● **WORK INSTRUCTION**
Copy exactly the lines of the records below, starting at the line that contains "The width and" and continuing through the last line, both included; omit any pictures.

(Stored data)
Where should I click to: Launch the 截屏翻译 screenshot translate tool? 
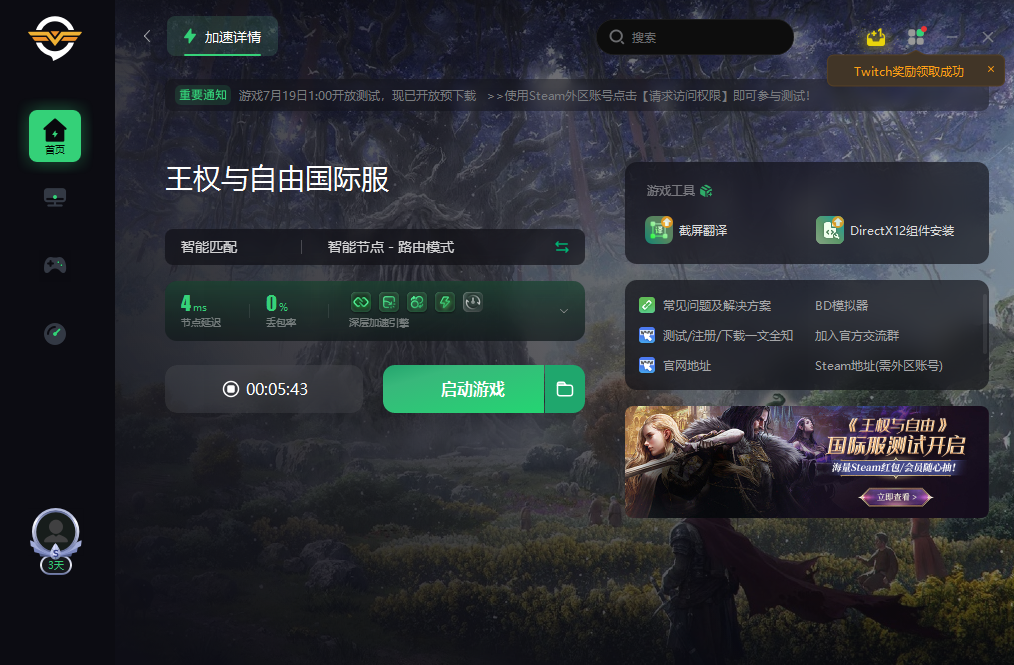coord(686,230)
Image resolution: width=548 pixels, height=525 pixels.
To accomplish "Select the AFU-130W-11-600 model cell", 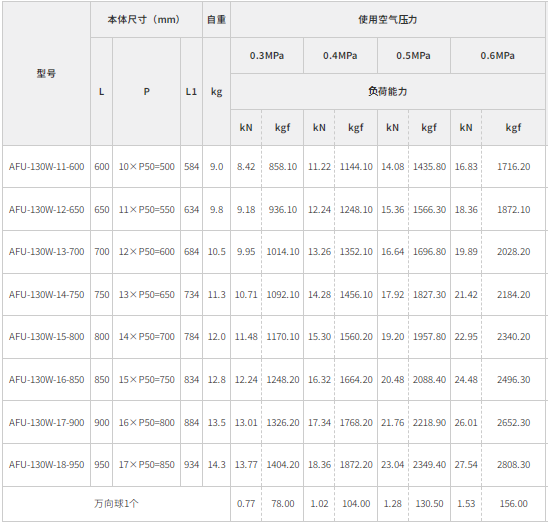I will pyautogui.click(x=46, y=167).
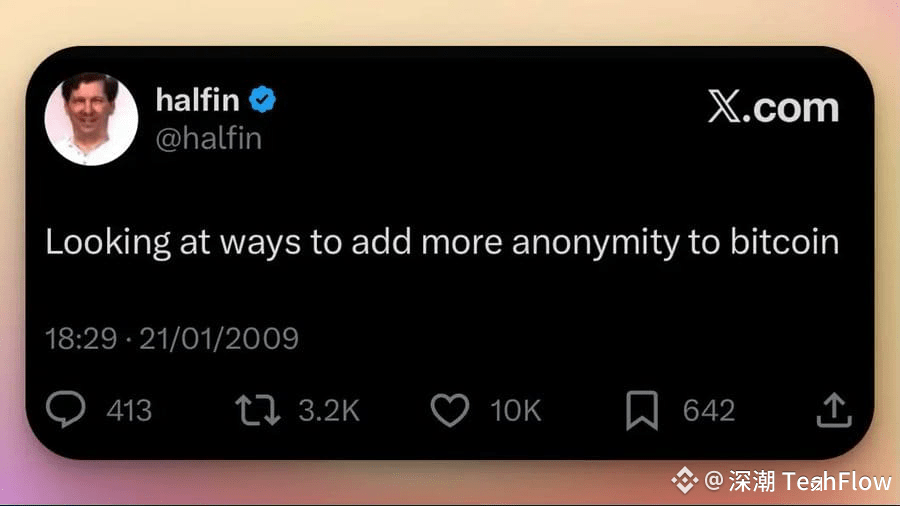Click the 10K likes count
Screen dimensions: 900x506
click(515, 411)
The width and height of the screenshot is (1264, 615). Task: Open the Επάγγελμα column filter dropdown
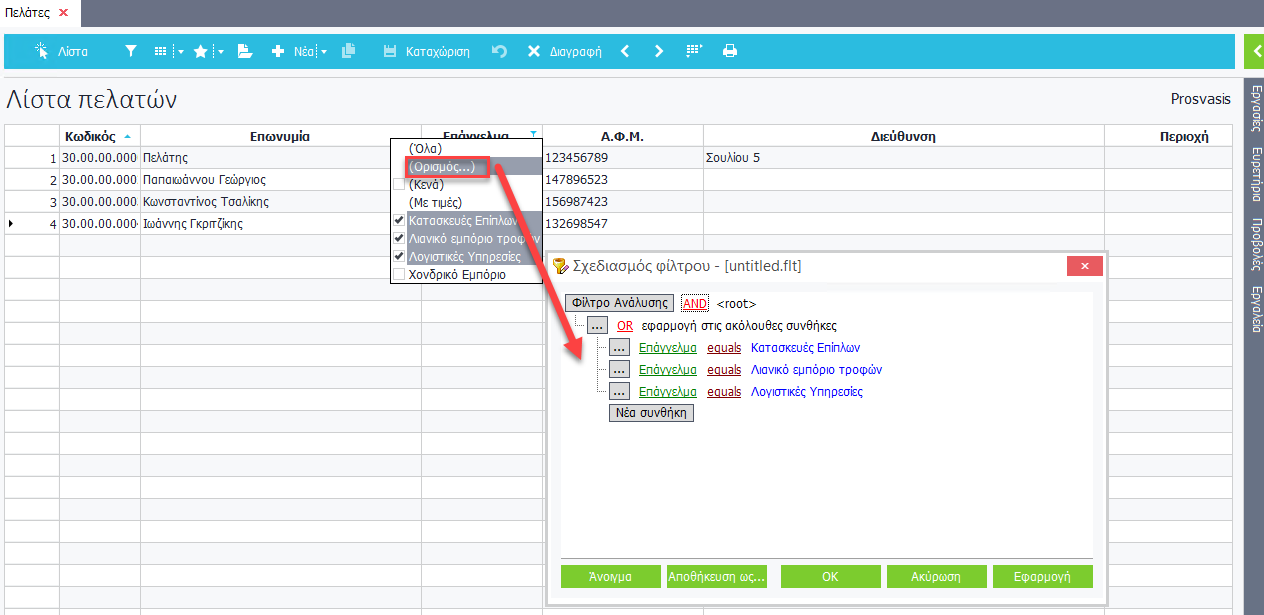click(534, 135)
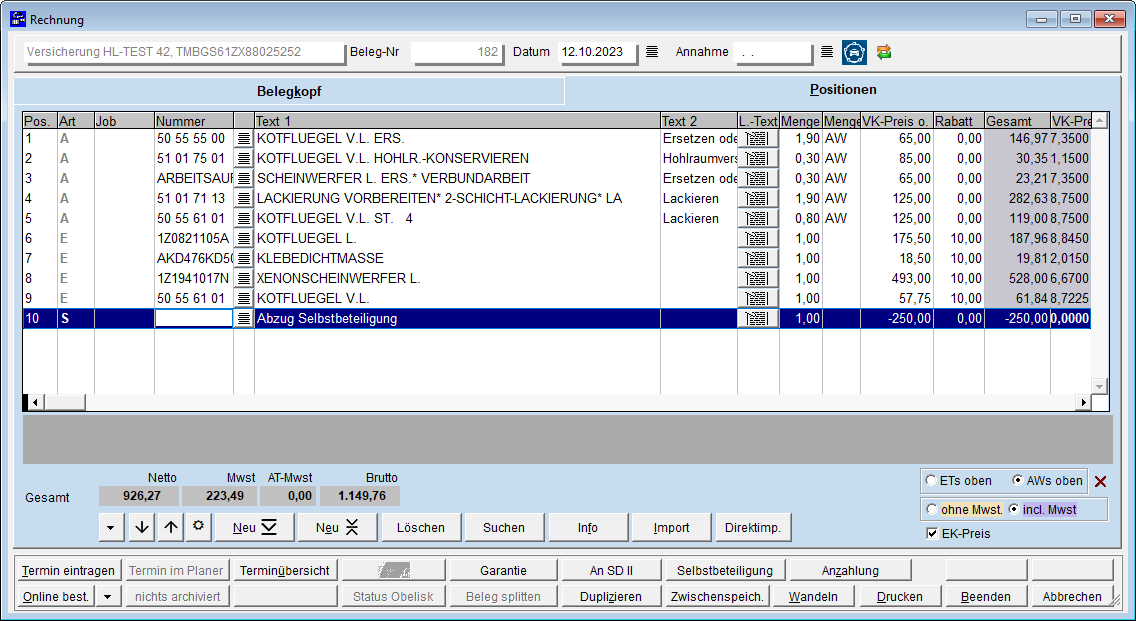This screenshot has height=621, width=1136.
Task: Open number lookup for the KLEBEDICHTMASSE row
Action: pos(243,258)
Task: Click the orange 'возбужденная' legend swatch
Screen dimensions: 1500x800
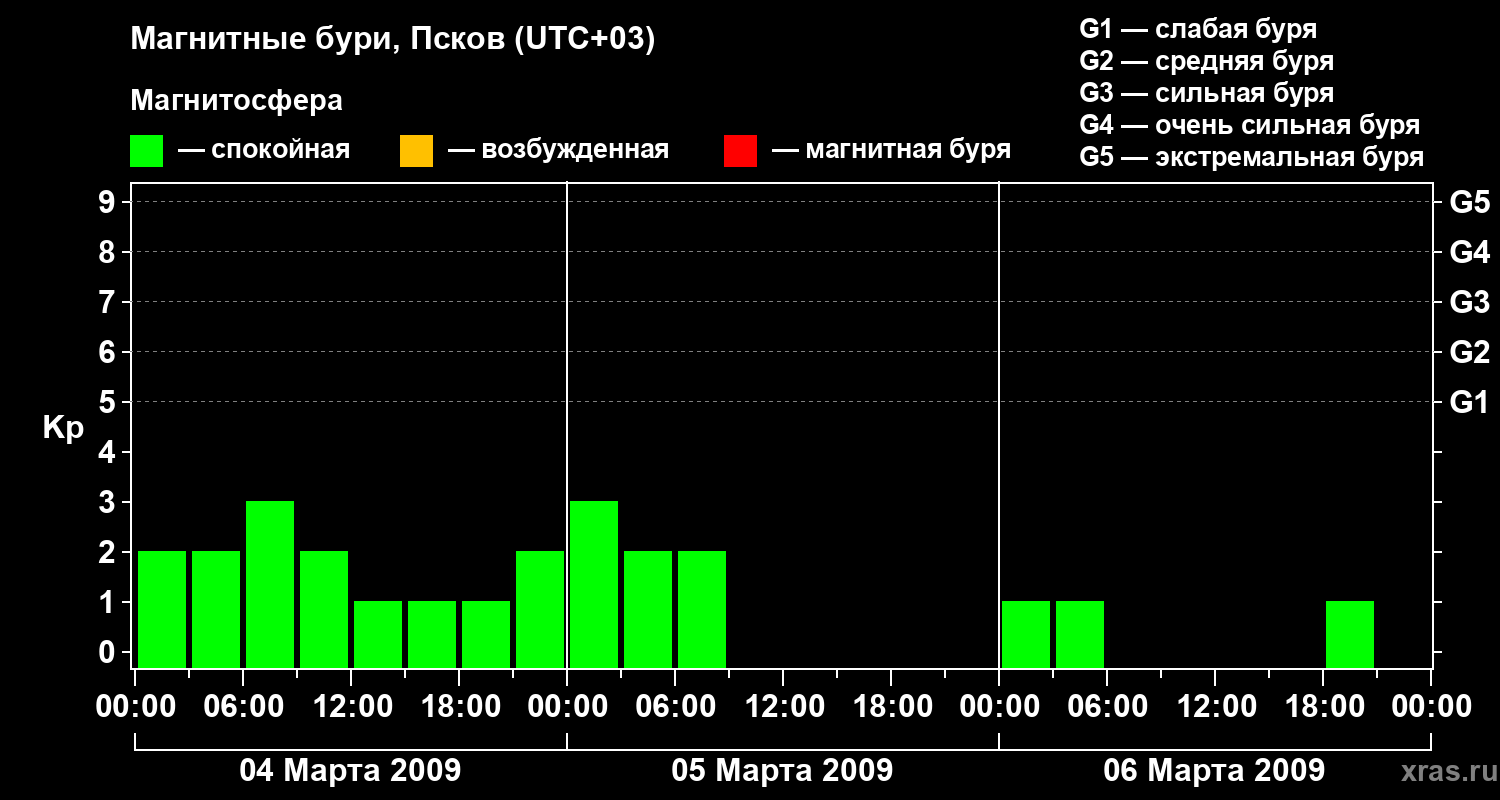Action: coord(416,150)
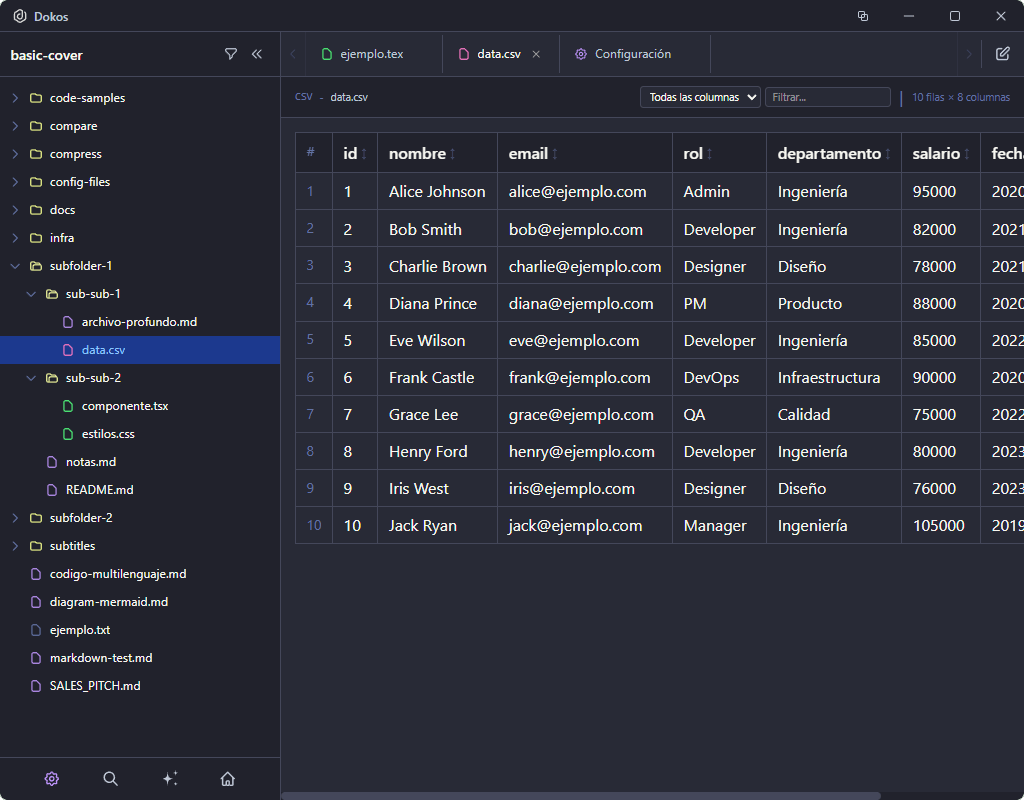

● **RESULT FOR THIS TASK**
The width and height of the screenshot is (1264, 615). Task: Open the Επάγγελμα column filter dropdown
click(534, 135)
This screenshot has height=621, width=1136.
Task: Open number lookup for the KLEBEDICHTMASSE row
Action: pos(243,258)
Task: Click the orange 'возбужденная' legend swatch
Screen dimensions: 1500x800
Action: coord(416,150)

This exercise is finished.